Your copy should repeat each record exactly and contain none of the pictures.

--------------------------------

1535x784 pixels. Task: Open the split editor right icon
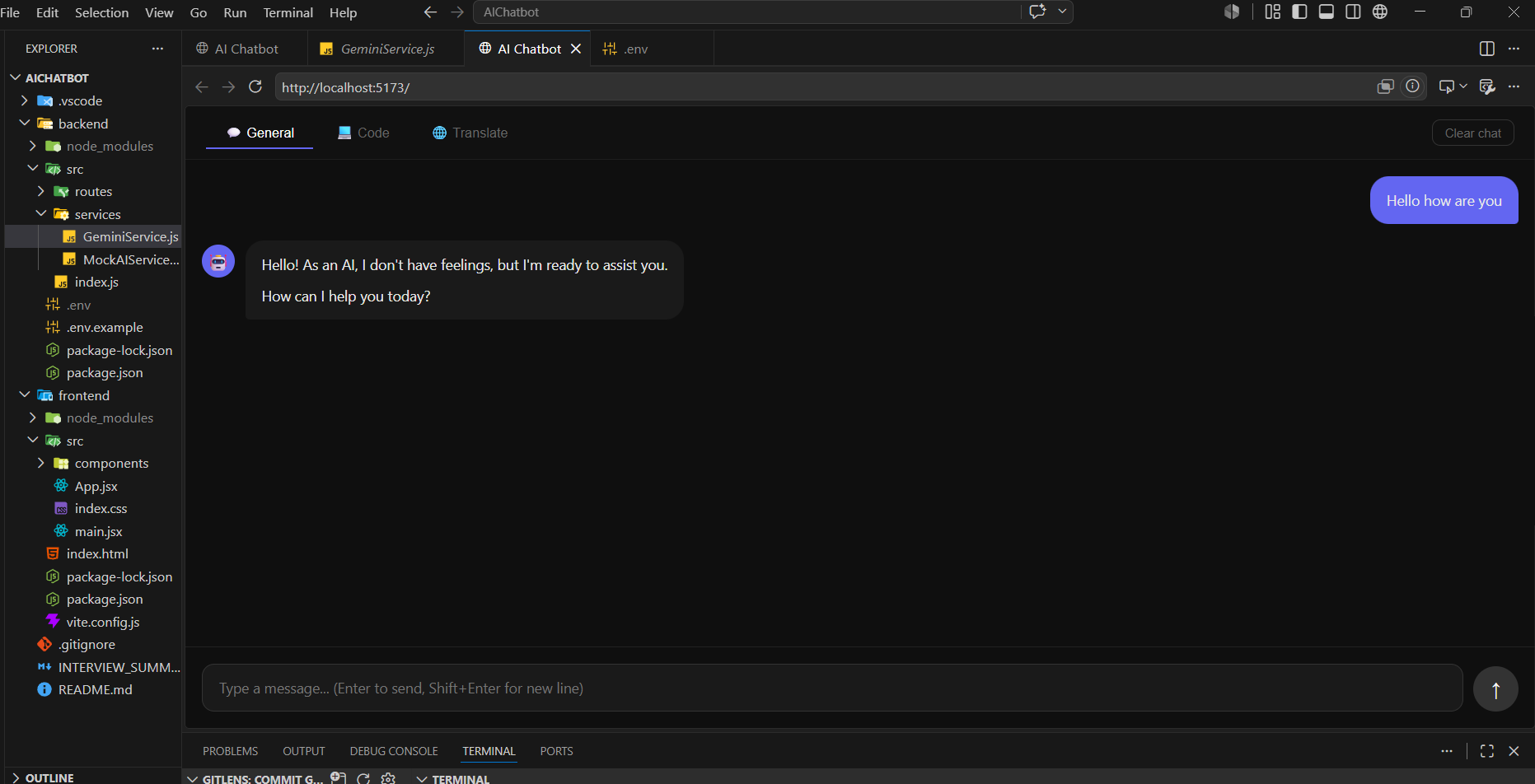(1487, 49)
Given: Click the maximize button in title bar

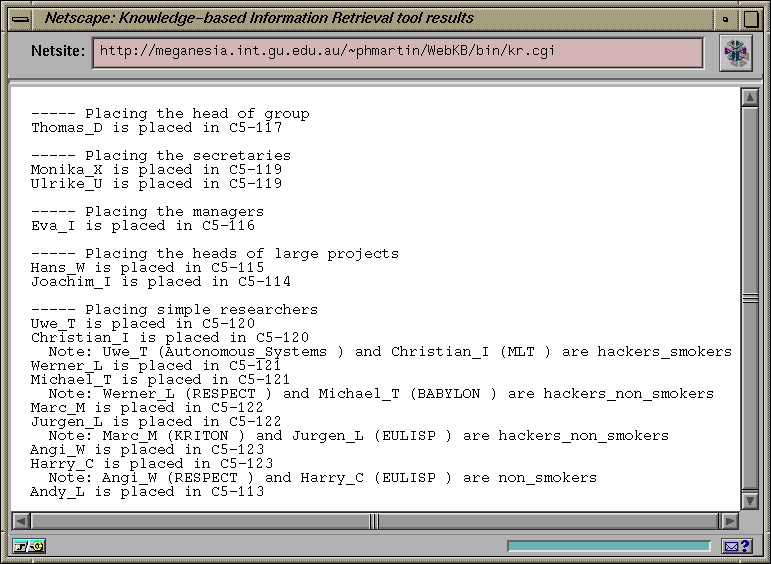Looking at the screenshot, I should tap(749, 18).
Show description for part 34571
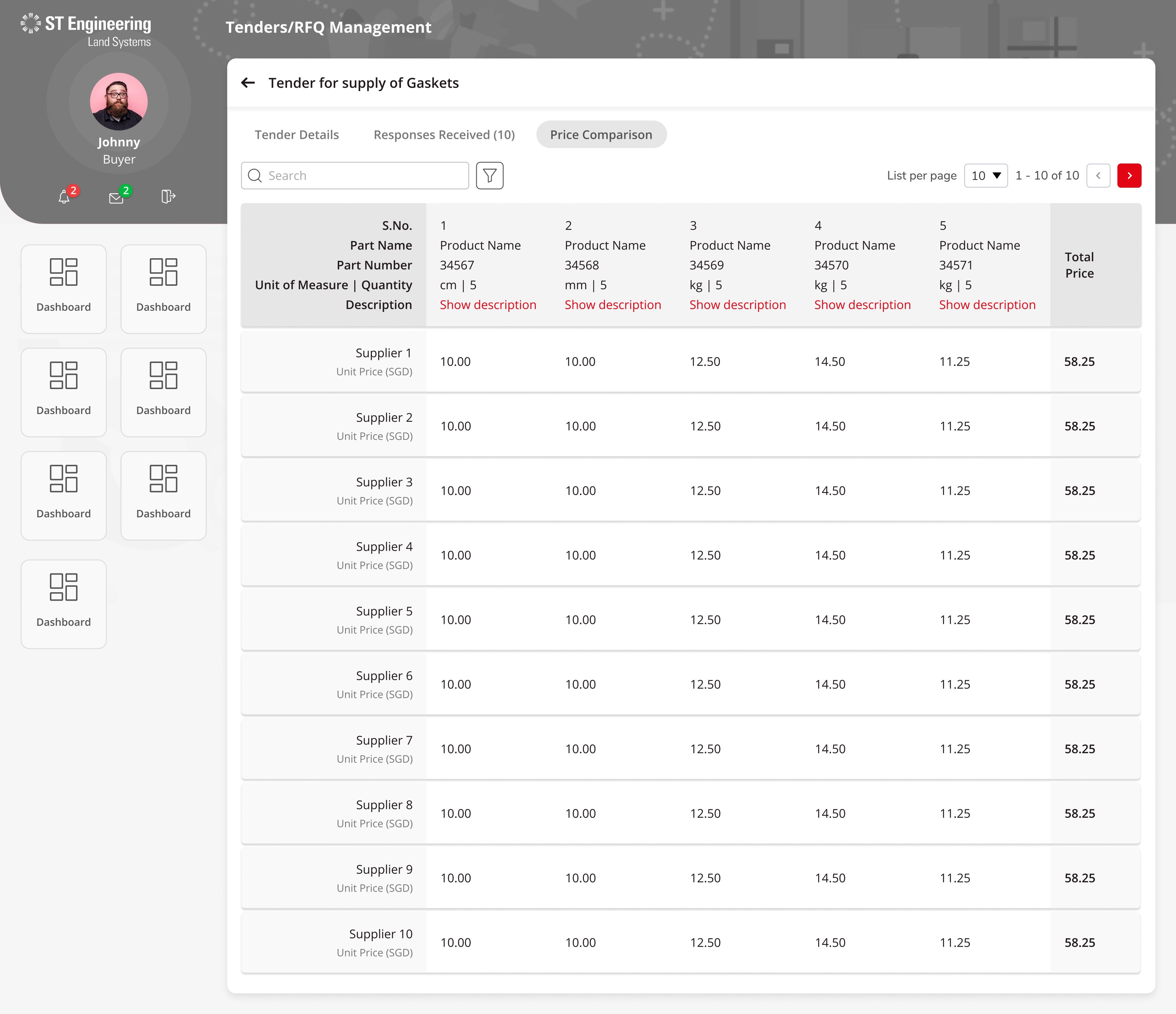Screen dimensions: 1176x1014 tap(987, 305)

--------------------------------

→ Task response:
1535x784 pixels. Task: Open the split editor right icon
(1487, 49)
Given: Click the maximize button in title bar

Looking at the screenshot, I should tap(749, 18).
Show description for part 34571
Screen dimensions: 1176x1014 tap(987, 305)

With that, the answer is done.